Work item: Could you give the entries again, exactly as written?

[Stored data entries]

Segment Open

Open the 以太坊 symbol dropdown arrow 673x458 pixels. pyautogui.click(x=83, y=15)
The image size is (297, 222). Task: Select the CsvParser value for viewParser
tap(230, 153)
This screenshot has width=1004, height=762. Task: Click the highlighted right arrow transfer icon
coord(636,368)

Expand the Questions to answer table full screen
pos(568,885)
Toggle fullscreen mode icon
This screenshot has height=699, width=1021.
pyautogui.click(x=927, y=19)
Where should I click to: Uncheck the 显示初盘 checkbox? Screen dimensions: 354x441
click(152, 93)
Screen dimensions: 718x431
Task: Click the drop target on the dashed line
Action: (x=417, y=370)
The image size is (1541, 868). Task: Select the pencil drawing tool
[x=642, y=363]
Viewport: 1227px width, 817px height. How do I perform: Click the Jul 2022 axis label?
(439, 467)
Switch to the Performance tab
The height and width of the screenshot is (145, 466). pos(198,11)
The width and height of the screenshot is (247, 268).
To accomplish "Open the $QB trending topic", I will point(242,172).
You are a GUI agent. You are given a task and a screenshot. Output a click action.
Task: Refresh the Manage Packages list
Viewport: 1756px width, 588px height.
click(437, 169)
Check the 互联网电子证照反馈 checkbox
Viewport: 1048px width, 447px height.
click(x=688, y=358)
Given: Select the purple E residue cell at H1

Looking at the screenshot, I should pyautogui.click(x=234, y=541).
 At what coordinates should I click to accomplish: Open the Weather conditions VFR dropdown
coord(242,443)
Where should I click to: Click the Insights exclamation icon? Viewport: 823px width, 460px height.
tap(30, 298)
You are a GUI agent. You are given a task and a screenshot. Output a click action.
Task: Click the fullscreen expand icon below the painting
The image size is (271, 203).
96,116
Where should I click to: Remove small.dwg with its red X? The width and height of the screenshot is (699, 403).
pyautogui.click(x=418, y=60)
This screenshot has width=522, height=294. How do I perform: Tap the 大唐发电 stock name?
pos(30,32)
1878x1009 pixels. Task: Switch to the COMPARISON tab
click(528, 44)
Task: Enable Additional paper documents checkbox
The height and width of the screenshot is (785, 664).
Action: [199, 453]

Segment Closed

Answer to this problem:
Open the 以太坊 symbol dropdown arrow 673x458 pixels. pyautogui.click(x=83, y=15)
The image size is (297, 222). Task: Select the CsvParser value for viewParser
tap(230, 153)
This screenshot has width=1004, height=762. Task: Click the highlighted right arrow transfer icon
coord(636,368)

Expand the Questions to answer table full screen
pos(568,885)
Toggle fullscreen mode icon
This screenshot has height=699, width=1021.
pyautogui.click(x=927, y=19)
Where should I click to: Uncheck the 显示初盘 checkbox? Screen dimensions: 354x441
click(152, 93)
Screen dimensions: 718x431
Task: Click the drop target on the dashed line
Action: (x=417, y=370)
The image size is (1541, 868). Task: Select the pencil drawing tool
[x=642, y=363]
Viewport: 1227px width, 817px height. How do I perform: Click the Jul 2022 axis label?
(439, 467)
Switch to the Performance tab
The height and width of the screenshot is (145, 466). pos(198,11)
The width and height of the screenshot is (247, 268).
To accomplish "Open the $QB trending topic", I will point(242,172).
You are a GUI agent. You are given a task and a screenshot. Output a click action.
Task: Refresh the Manage Packages list
Viewport: 1756px width, 588px height.
click(437, 169)
Check the 互联网电子证照反馈 checkbox
Viewport: 1048px width, 447px height.
click(x=688, y=358)
Given: Select the purple E residue cell at H1

Looking at the screenshot, I should pyautogui.click(x=234, y=541).
 At what coordinates should I click to accomplish: Open the Weather conditions VFR dropdown
coord(242,443)
Where should I click to: Click the Insights exclamation icon? Viewport: 823px width, 460px height.
tap(30, 298)
You are a GUI agent. You are given a task and a screenshot. Output a click action.
Task: Click the fullscreen expand icon below the painting
The image size is (271, 203).
96,116
Where should I click to: Remove small.dwg with its red X? The width and height of the screenshot is (699, 403).
pyautogui.click(x=418, y=60)
This screenshot has width=522, height=294. How do I perform: Tap the 大唐发电 stock name?
pos(30,32)
1878x1009 pixels. Task: Switch to the COMPARISON tab
click(528, 44)
Task: Enable Additional paper documents checkbox
The height and width of the screenshot is (785, 664).
Action: [199, 453]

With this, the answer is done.